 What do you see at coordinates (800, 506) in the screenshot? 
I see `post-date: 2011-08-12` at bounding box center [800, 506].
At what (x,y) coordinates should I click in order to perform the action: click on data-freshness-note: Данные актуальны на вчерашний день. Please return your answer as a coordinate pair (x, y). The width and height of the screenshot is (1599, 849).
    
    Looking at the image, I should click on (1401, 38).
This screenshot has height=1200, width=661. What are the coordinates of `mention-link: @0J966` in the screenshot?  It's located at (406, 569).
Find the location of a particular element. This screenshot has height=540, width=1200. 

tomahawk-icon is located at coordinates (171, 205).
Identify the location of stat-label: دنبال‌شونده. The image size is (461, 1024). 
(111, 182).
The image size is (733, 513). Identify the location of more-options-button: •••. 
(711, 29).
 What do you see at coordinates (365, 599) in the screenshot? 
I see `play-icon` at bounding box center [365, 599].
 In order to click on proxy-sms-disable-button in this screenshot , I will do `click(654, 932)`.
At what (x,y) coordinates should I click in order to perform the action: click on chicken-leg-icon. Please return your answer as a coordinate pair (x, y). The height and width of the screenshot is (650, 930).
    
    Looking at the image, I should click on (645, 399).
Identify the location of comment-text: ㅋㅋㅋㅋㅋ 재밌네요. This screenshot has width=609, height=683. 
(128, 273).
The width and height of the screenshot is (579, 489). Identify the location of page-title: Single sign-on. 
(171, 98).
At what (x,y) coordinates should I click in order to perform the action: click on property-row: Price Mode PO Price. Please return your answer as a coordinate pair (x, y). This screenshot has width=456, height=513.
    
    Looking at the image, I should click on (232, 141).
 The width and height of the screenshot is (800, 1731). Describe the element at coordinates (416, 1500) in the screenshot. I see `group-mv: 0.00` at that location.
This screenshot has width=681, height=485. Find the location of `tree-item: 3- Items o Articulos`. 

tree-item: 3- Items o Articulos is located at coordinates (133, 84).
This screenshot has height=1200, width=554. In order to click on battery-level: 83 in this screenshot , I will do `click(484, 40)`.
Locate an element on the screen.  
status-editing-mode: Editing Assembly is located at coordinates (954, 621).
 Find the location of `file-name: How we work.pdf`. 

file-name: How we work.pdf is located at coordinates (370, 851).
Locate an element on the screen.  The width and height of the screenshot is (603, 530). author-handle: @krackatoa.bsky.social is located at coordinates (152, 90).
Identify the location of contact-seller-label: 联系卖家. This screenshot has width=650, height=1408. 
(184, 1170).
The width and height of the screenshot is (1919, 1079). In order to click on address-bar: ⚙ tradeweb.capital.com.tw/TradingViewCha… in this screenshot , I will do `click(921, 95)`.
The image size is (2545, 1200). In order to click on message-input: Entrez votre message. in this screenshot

* REQUIRED ACTION *
Rewrite the listing above as a numbered list with one item per line, and omit the blank lines.

* WRITTEN SOLUTION *
1.  What do you see at coordinates (800, 506) in the screenshot? 
2. I see `post-date: 2011-08-12` at bounding box center [800, 506].
3. At what (x,y) coordinates should I click in order to perform the action: click on data-freshness-note: Данные актуальны на вчерашний день. Please return your answer as a coordinate pair (x, y). The width and height of the screenshot is (1599, 849).
4.     Looking at the image, I should click on (1401, 38).
5. This screenshot has height=1200, width=661. What are the coordinates of `mention-link: @0J966` in the screenshot?  It's located at (406, 569).
6. Find the location of a particular element. This screenshot has height=540, width=1200. 
7. tomahawk-icon is located at coordinates (171, 205).
8. Identify the location of stat-label: دنبال‌شونده. The image size is (461, 1024). 
9. (111, 182).
10. The image size is (733, 513). Identify the location of more-options-button: •••. 
11. (711, 29).
12.  What do you see at coordinates (365, 599) in the screenshot? 
13. I see `play-icon` at bounding box center [365, 599].
14.  In order to click on proxy-sms-disable-button in this screenshot , I will do `click(654, 932)`.
15. At what (x,y) coordinates should I click in order to perform the action: click on chicken-leg-icon. Please return your answer as a coordinate pair (x, y). The height and width of the screenshot is (650, 930).
16.     Looking at the image, I should click on (645, 399).
17. Identify the location of comment-text: ㅋㅋㅋㅋㅋ 재밌네요. This screenshot has width=609, height=683. 
18. (128, 273).
19. The width and height of the screenshot is (579, 489). Identify the location of page-title: Single sign-on. 
20. (171, 98).
21. At what (x,y) coordinates should I click in order to perform the action: click on property-row: Price Mode PO Price. Please return your answer as a coordinate pair (x, y). This screenshot has width=456, height=513.
22.     Looking at the image, I should click on (232, 141).
23.  The width and height of the screenshot is (800, 1731). Describe the element at coordinates (416, 1500) in the screenshot. I see `group-mv: 0.00` at that location.
24. This screenshot has width=681, height=485. Find the location of `tree-item: 3- Items o Articulos`. 
25. tree-item: 3- Items o Articulos is located at coordinates (133, 84).
26. This screenshot has height=1200, width=554. In order to click on battery-level: 83 in this screenshot , I will do `click(484, 40)`.
27. Locate an element on the screen.  
28. status-editing-mode: Editing Assembly is located at coordinates (954, 621).
29.  Find the location of `file-name: How we work.pdf`. 
30. file-name: How we work.pdf is located at coordinates (370, 851).
31. Locate an element on the screen.  The width and height of the screenshot is (603, 530). author-handle: @krackatoa.bsky.social is located at coordinates (152, 90).
32. Identify the location of contact-seller-label: 联系卖家. This screenshot has width=650, height=1408. 
33. (184, 1170).
34. The width and height of the screenshot is (1919, 1079). In order to click on address-bar: ⚙ tradeweb.capital.com.tw/TradingViewCha… in this screenshot , I will do `click(921, 95)`.
35. The image size is (2545, 1200). In order to click on message-input: Entrez votre message. in this screenshot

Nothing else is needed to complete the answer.